Lotus has already engineered and produced a high performance tri-fuel vehicle (read about it HERE). The big deal for car makers (mostly domestic brands with UAW workers) is that because MPG will once again become a non-starter, with ultra-cheap fuel ubiquitously available, Detroit can go on to pay attention to produce and sell more of the profitable big car, SUV’s and pickups that Americans want and are happy to pay for (making dealers and stockholders happy), and because of the cheap fuel every family’s monthly transportation budget can include higher monthly payment for their vehicles instead of the high priced fuel they are budgeting for and burning today.

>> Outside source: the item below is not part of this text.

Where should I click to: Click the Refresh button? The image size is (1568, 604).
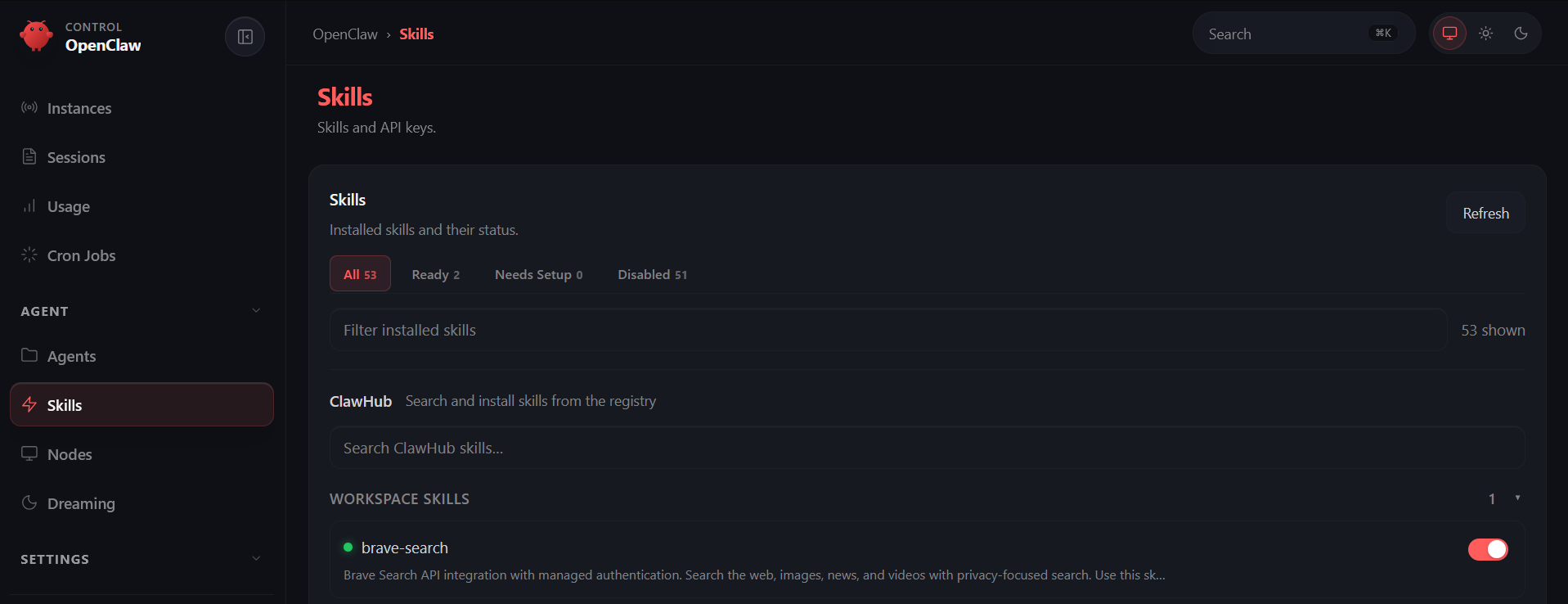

Another economic benefit will come from the on the 250 million on the road non tri-fuel car owners who will be willing to invest in an aftermarket conversion of their vehicle (making the aftermarket happy, and creating opportunities for new chains of shops that convert existing vehicles to Tri-Fuel capable) so they too can enjoy cheap fuel costs (even though the price of gasoline should drop in this scenario) adding jobs and even more fuel (pardon) to the then raging economy.

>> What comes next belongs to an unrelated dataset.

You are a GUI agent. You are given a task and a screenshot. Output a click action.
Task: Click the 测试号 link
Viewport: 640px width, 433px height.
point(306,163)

This fuel choice model will be repeated around the globe reducing the importance of oil and making it once again just another commodity not a monopoly, and delivering all of the positive security, political and international relationship changes and benefits we all know will come on that GEM of a day…
All that has to happen is for the politico’s to do what’s right for Americans.
So wadda ya think???
S.1603 - Open Fuels Standard Act of 2011
A bill to enable transportation fuel competition, consumer choice, and greater use of domestic energy sources in order to reduce our Nation's dependence on foreign oil.

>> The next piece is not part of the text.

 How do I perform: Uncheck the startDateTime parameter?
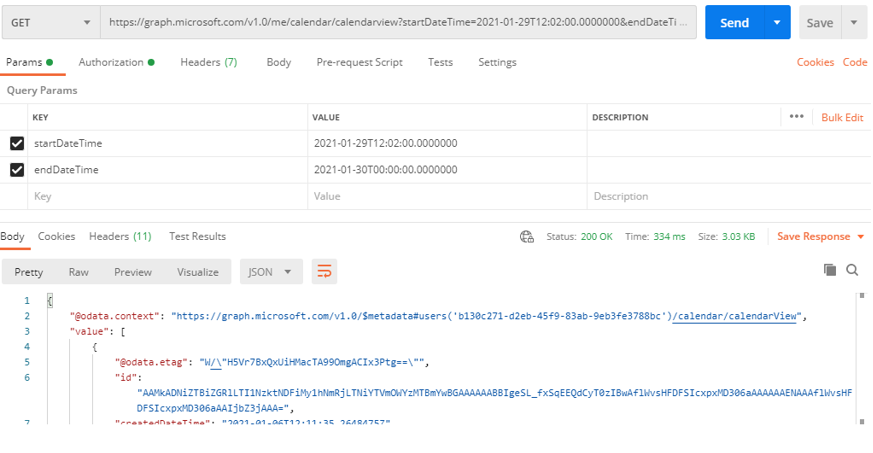17,143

9/22/2011—Introduced .Open Fuels Standard Act of 2011 - Requires each automobile manufacturer's annual covered inventory to comprise at least:
(1) 50% fuel choice-enabling vehicles in model years 2015-2017, and
(2) 80% fuel choice-enabling vehicles in model year 2018 and each subsequent model year. Requires the Secretary of Transportation (DOT) to certify the type and blend of advanced alternative fuel blends that can be used in fuel choice-enabling vehicles, existing vehicles, and by new and existing components of the nation's transportation fueling infrastructure. Defines "fuel choice-enabling vehicle" to mean an automobile warranted by its manufacturer to be capable of operating on:
(1) an advanced alternative fuel blend, if certified for its use, or a mixture of at least 85% denatured ethanol and gasoline or drop-in fuel, if not yet certified; or
(2) natural gas, hydrogen, electricity, a hybrid electric engine, a mixture biodiesel and diesel fuel, or other fuel containing not more than 10% petroleum. Defines "advanced alternative fuel blend" as a mixture containing:
(1) at least 85% (or lower percentage of) denatured alcohol as well as gasoline or drop-in fuel,
(2) at least 70% menthol as well as gasoline or drop-in fuel, and
(3) any other DOT-certified blend of alcohols or liquid fuels. Authorizes a manufacturer with an inventory of less than 10,000 vehicles to request an exemption from such requirements. Authorizes the Secretary to establish an open fuels standard credit trading program to allow vehicle manufacturers whose annual covered inventory exceeds the percentage requirements to earn credits, which may be sold to manufacturers that are unable to achieve such requirements. Directs the Secretary to:
(1) develop a model label for pumps dispensing advanced alternative fuels to help consumers evaluate the expected automobile performance of a fuel blend, and
(2) make it available for voluntary reproduction and adoption. Directs the Secretary to evaluate the need for standardized fueling equipment and facilities that:
(1) dispense advance alternative fuel blends to fuel choice-enabling vehicles, and
(2) prevent the dispensing of such fuel blends to incompatible vehicles.